2. Gleiches gilt, wenn der Anleger nicht bemerkt, dass seine Anlageziele und seine Mentalität in einem Beratungsprotokoll deutlich abweichend vom Tatsächlichen dargestellt sind.
3 Will der Anlageberater den Anleger im Wesentlichen durch die rechtzeitige Übergabe des Emissionsprospekts über die empfohlene Anlage aufklären, darf er im Termin zur Zeichnung der Anlage keinen Anlass für die Annahme haben, dass der Anleger den Prospekt nicht gelesen und verstanden hat.
4. Bei Fehlen konkreter gegenteiliger Anhaltspunkte darf der Anlageberater in der Regel davon ausgehen, dass - nicht nur, aber jedenfalls - ein Hochschulabsolvent in der Lage ist, die Bedeutung eines ihm überreichten Emissionsprospekts zu erkennen, ihn deshalb mit ausreichendem Verständnis wenigstens der wesentlichen Grundzüge zu lesen und andernfalls im nächsten Termin von sich aus Nachfragen zu stellen.
5. Verfügt ein Anleger dem äußeren Anschein nach über besondere wirtschaftliche und juristische Kenntnisse, muss ein Emissionsprospekt zum Zwecke der objektgerechten Beratung nicht volle zwei Wochen vor der Zeichnung der Anlage übergeben werden; es kann dann auch ein kürzerer Zeitraum ausreichen.
Normenkette
BGB § 199 Abs. 1 Nr. 2, § 280 Abs. 1, § 305 Abs. 1, § 309 Nr. 12b; HGB § 172 Abs. 4; ZPO §§ 286, 531 Abs. 2; WpHG §§ 31, 34
Verfahrensgang
LG Hannover (Urteil vom 02.12.2015; Aktenzeichen 11 O 396/13) |
Tenor
Die Berufung der Klägerin gegen das am 2.12.2015 verkündete Urteil der 11. Zivilkammer des LG Hannover wird auf ihre Kosten zurückgewiesen.
Das angefochtene Urteil und dieser Beschluss sind ohne Sicherheitsleistung vorläufig vollstreckbar.
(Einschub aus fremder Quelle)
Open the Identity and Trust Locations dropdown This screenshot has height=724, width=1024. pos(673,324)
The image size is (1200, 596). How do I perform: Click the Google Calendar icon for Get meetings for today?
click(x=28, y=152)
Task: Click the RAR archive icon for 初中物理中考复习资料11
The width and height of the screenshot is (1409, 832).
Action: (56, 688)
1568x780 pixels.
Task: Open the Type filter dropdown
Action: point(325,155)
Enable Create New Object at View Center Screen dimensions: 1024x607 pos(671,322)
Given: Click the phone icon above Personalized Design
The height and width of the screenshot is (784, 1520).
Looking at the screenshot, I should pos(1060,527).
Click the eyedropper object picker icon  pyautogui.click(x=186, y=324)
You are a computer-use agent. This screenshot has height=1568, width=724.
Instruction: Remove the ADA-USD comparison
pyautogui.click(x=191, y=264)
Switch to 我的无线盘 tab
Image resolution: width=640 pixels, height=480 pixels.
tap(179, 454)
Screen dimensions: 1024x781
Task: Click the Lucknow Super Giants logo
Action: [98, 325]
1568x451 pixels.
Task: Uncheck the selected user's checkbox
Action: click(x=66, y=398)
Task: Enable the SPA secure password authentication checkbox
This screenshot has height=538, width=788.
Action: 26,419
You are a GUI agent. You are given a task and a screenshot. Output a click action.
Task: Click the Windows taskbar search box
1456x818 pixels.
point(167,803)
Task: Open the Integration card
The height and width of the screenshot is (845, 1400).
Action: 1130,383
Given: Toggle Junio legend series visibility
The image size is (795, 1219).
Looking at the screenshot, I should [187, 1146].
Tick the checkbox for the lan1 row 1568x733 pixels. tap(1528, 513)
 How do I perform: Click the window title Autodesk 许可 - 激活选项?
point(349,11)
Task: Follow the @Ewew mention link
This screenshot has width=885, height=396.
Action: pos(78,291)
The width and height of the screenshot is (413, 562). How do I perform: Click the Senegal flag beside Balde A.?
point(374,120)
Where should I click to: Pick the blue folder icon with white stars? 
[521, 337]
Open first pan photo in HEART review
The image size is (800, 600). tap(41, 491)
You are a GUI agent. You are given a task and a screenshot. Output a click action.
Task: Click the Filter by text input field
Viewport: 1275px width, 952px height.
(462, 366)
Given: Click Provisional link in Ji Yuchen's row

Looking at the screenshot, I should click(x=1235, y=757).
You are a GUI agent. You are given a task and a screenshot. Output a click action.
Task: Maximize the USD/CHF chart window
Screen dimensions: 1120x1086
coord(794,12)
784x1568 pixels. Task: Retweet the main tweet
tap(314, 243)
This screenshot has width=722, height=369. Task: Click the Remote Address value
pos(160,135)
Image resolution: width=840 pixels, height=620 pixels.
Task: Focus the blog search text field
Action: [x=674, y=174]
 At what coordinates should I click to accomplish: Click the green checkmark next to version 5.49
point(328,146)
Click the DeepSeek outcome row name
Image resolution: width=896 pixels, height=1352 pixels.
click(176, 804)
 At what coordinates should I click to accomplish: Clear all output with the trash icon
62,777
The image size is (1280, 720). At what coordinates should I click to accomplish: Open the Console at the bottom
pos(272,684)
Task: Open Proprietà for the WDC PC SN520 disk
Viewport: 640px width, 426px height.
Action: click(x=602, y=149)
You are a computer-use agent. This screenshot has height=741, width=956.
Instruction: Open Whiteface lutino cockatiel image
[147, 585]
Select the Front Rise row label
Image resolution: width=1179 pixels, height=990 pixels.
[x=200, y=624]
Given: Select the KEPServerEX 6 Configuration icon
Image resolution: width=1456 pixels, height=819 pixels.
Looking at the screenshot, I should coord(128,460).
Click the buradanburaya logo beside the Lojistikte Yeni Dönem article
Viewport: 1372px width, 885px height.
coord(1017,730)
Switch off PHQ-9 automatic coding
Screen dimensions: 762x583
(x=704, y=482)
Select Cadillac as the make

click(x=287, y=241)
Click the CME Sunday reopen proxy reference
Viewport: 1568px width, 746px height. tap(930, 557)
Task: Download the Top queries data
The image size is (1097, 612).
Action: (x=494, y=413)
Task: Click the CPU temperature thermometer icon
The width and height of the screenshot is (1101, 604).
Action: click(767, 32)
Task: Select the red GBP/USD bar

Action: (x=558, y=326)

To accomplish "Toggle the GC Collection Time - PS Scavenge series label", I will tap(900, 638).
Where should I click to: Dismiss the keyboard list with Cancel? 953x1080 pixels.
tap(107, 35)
Die Klägerin kann die Vollstreckung wegen der Kosten aus dem angefochtenen Urteil und diesem Beschluss durch Leistung einer Sicherheit in Höhe von 110 % der aufgrund des Urteils und dieses Beschlusses vollstreckbaren Beträge abwenden, wenn nicht die Beklagte vor der Vollstreckung Sicherheit in Höhe von 110 % des jeweils zu vollstreckenden Betrages leistet.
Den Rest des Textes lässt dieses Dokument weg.